Document segment:

┄┄┄┄┄┄┄┄┄┄┄┄┄┄┄┄┄┄┄┄

AMD and Alibaba Partner to Bring Qwen 3.5 LLM to Instinct GPUs

AMD is accelerating AI innovation by offering full compatibility with Alibaba’s Qwen 3.5 large language model (LLM) on its flagship Instinct MI300X, MI325X, and MI355X GPUs, effective immediately. This marks the first time developers can deploy Qwen 3.5’s advanced capabilities—including massive 256K context windows and multimodal processing—without delays, thanks to AMD’s optimized ROCm software stack and integration with inference frameworks like SGLang and vLLM.

The move addresses a critical challenge in AI development: scaling models without sacrificing performance. Traditional transformer architectures struggle with long sequences due to their quadratic computational demands, but Qwen 3.5 introduces a Hybrid Attention system that combines full attention layers with Gated Delta Networks for linear scaling. This allows the model to handle extensive contexts—like full documents or complex workflows—while maintaining efficiency.

For enterprises, the implications are significant. Qwen 3.5’s Ultra-Sparse Mixture of Experts (MoE) design activates only a fraction of its parameters during inference, reducing compute costs while outperforming larger dense models. Combined with AMD’s high-bandwidth HBM memory, this means developers can run full-scale models on a single GPU or node, cutting hardware requirements for production environments.

AMD and Alibaba Partner to Bring Qwen 3.5 LLM to Instinct GPUs—What It Means for AI Development

Key Technical Advancements

The collaboration also unlocks native multimodal support, enabling Qwen 3.5 to process visual data alongside text. Features like 3D convolutions and the DeepStack Vision Transformer allow the model to analyze temporal dynamics in video or identify objects in industrial settings—useful for applications ranging from customer support to autonomous systems. AMD’s optimized kernels for linear attention, MoE routing, and vision operations ensure seamless integration with existing workflows.

┄┄┄┄┄┄┄┄┄┄┄┄┄┄┄┄┄┄┄┄

Data extract:
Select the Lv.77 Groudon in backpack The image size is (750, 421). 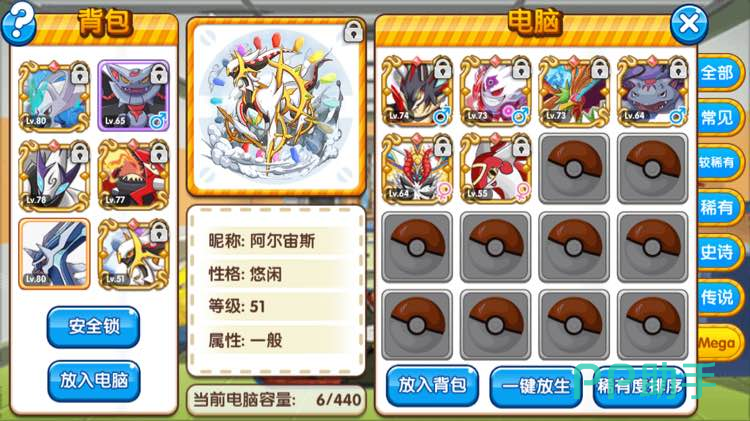[x=133, y=175]
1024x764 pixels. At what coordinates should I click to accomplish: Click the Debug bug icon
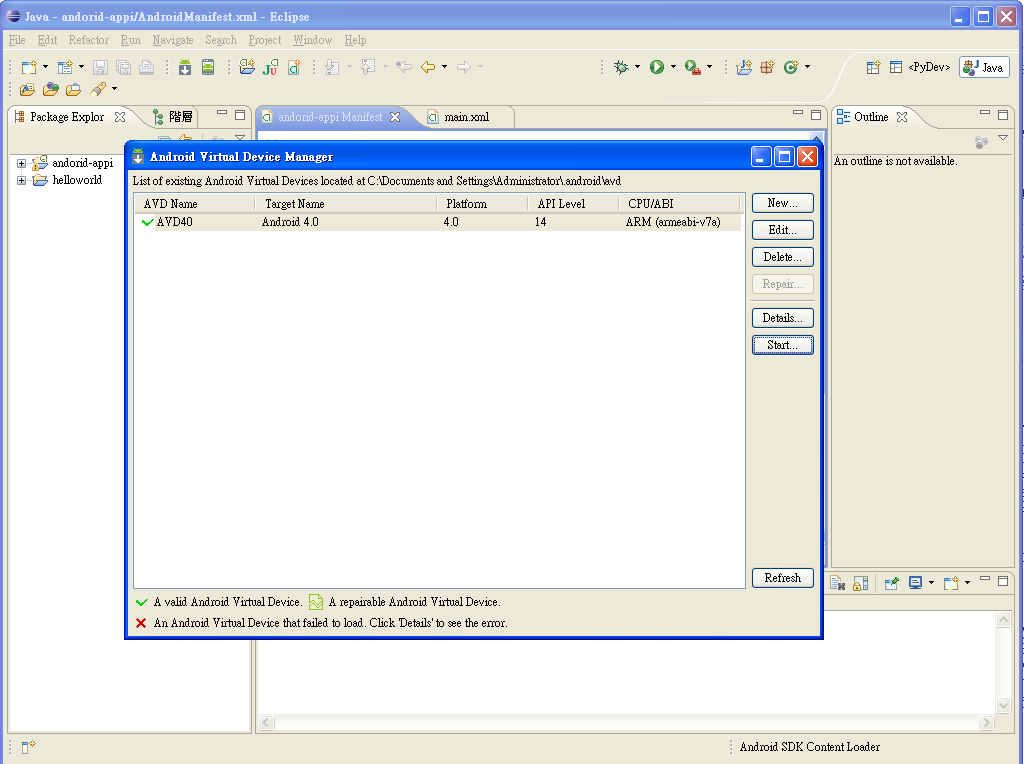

┄┄┄┄┄┄┄┄┄┄┄┄┄┄┄┄┄┄┄┄

Task directions:
Continue the article about AMD GPUs running Alibaba's Qwen 3.5, starting after its last paragraph.

Answer space:
Developers can begin deploying Qwen 3.5 on AMD Instinct GPUs without modification, thanks to pre-configured support in vLLM and SGLang. The Triton-based kernels for Gated Delta Networks and hipBLASLt GEMM optimizations for MoE pathways are fully compatible with ROCm, while multimodal operations leverage standard MIOpen and PyTorch tools.

Why This Matters for AI Builders

For AI researchers and enterprises, this partnership eliminates the need for custom optimizations when adopting Qwen 3.5. The combination of linear-scaling attention, sparse inference, and native multimodality reduces the barriers to deploying cutting-edge models at scale. Whether building enterprise AI agents, high-context chatbots, or visual AI systems, teams can now leverage AMD’s hardware and software stack to achieve performance that would otherwise require costly workarounds.

AMD’s move aligns with broader trends in open-weight AI, where flexibility and efficiency are paramount. By providing Day 0 support, the company ensures developers can focus on innovation rather than infrastructure hurdles—ushering in a new era of accessible, high-performance AI deployment.